USG calls remaining 10% convertibles; holders may opt for conversion

By Marisa Wong

Madison, Wis., March 18 - USG Corp. said it issued a notice of redemption on Tuesday to redeem the remaining $75 million principal amount of its outstanding 10% contingent convertible senior notes due 2018.

USG will redeem the convertible notes on April 17 at 105 plus accrued interest to the redemption date, for a total payment of $1,087.77 per $1,000 principal amount.

In lieu of redemption, holders may elect to convert their notes into shares of USG common stock before April 17. The notes are convertible into 87.7193 shares per $1,000 principal amount, which is equivalent to a conversion price of $11.40 per share.

Based on recent trading prices, USG believes that holders will choose to convert their notes rather than receive the redemption price.

USG stock closed at $34.29 (NYSE: USG) on March 18.

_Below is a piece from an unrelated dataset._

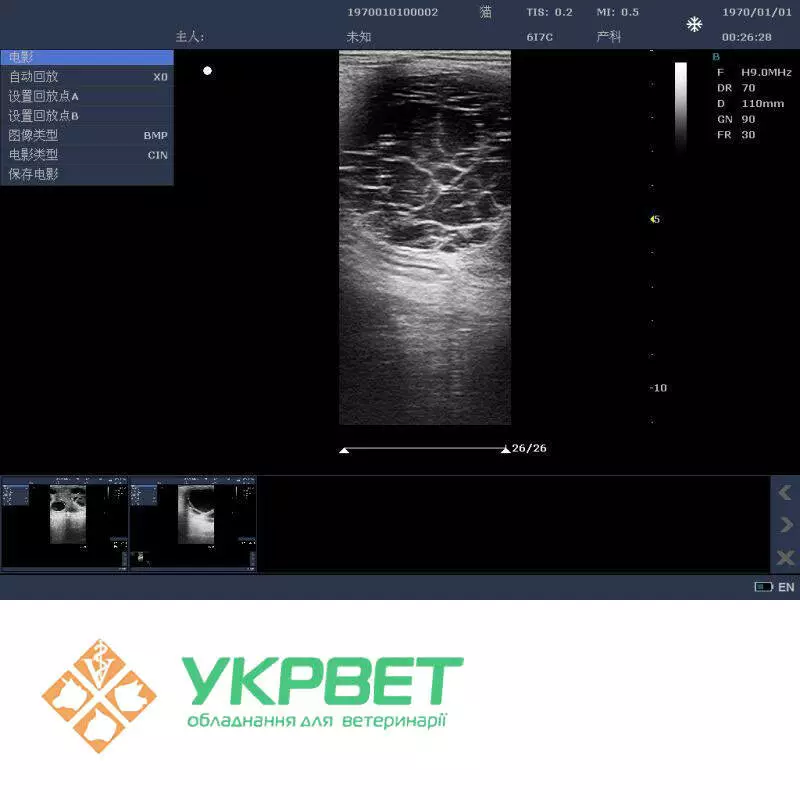Click the EN language indicator
The image size is (800, 800).
coord(786,587)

If all notes are converted to shares, there will be no accrued interest paid for the period since the last interest payment date.

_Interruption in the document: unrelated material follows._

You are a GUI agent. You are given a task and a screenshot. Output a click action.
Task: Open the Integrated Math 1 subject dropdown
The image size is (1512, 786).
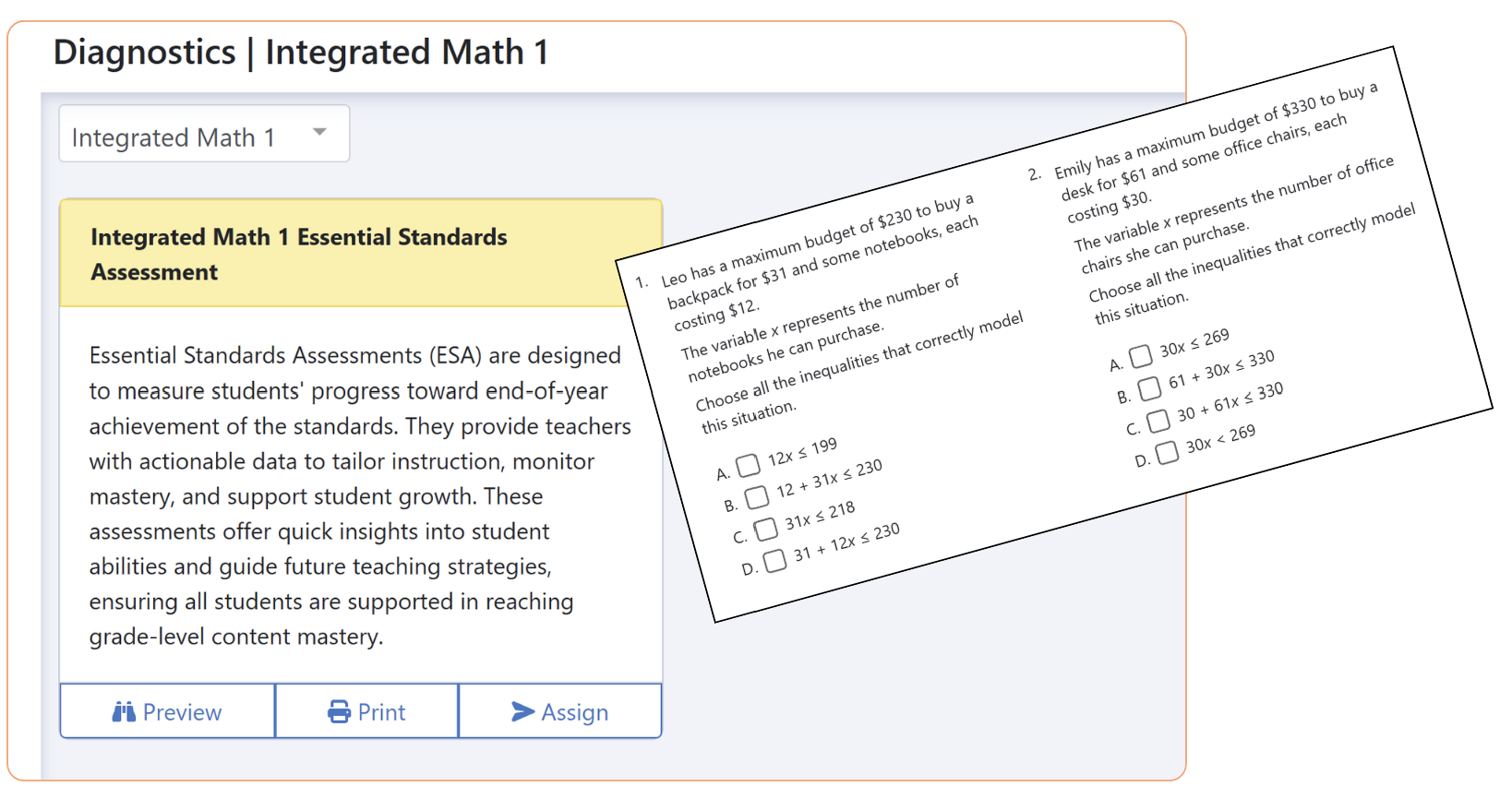[x=203, y=133]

To the extent holders do not elect to convert their notes prior to the redemption date, the company expects to use a combination of cash, cash equivalents and borrowings under its credit facilities to fund the redemption price.

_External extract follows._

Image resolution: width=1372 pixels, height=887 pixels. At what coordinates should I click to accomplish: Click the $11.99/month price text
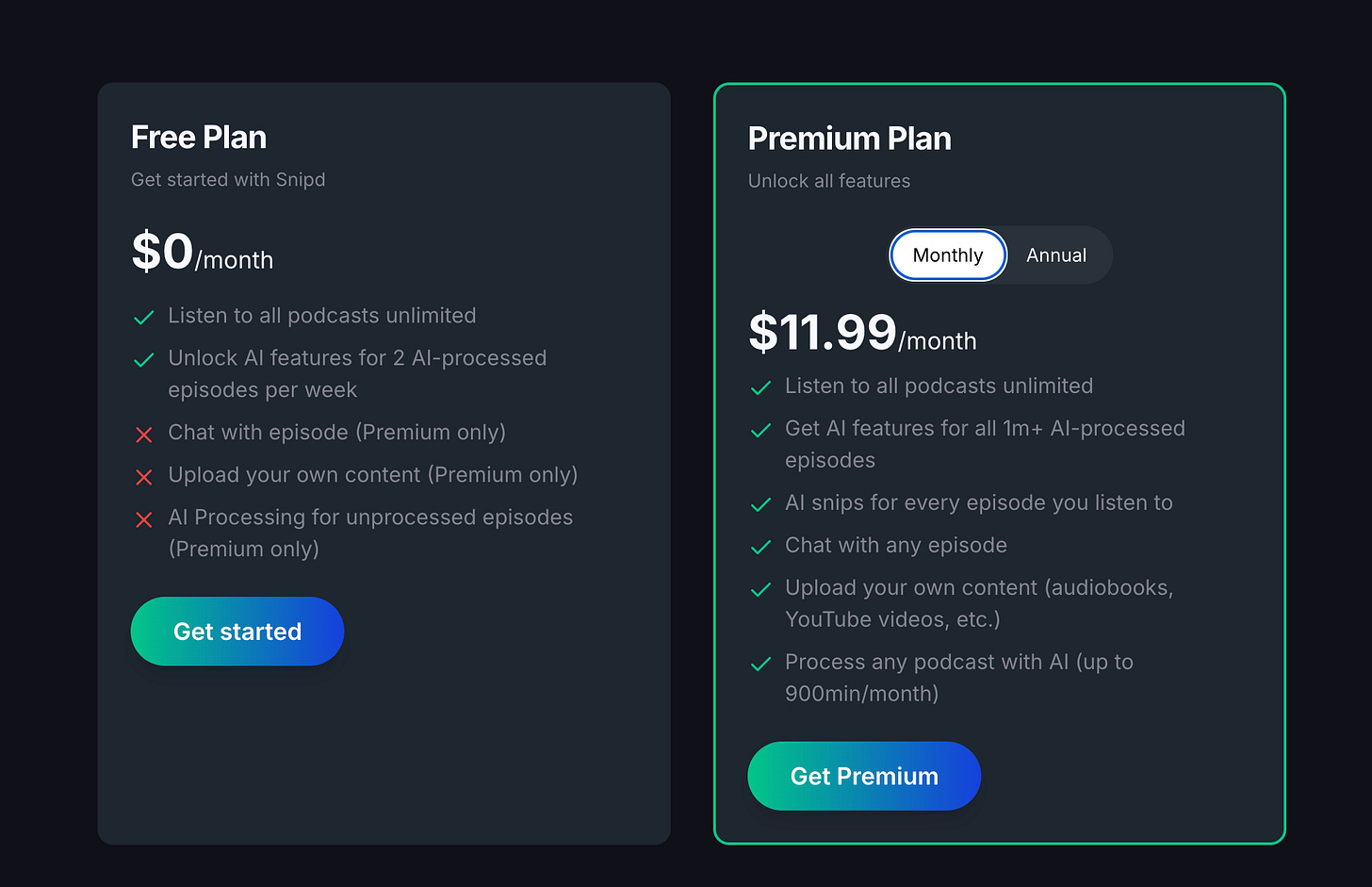(x=862, y=334)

In November, USG issued a notice of redemption to redeem the initial $325 million of the $400 million notes outstanding at that time. The company said that less than all of the outstanding notes were called in order to avoid limitations to its net operating loss carryforwards under the Internal Revenue Code in the event the ownership of some stockholders changes by more than 50% over a three-year period.

The company said that due to recent trading activity it believes it can now call the remaining 10% notes without the risk of any limitation on the use of its net operating loss carryforwards.

USG is a Chicago-based manufacturer and distributor of building systems.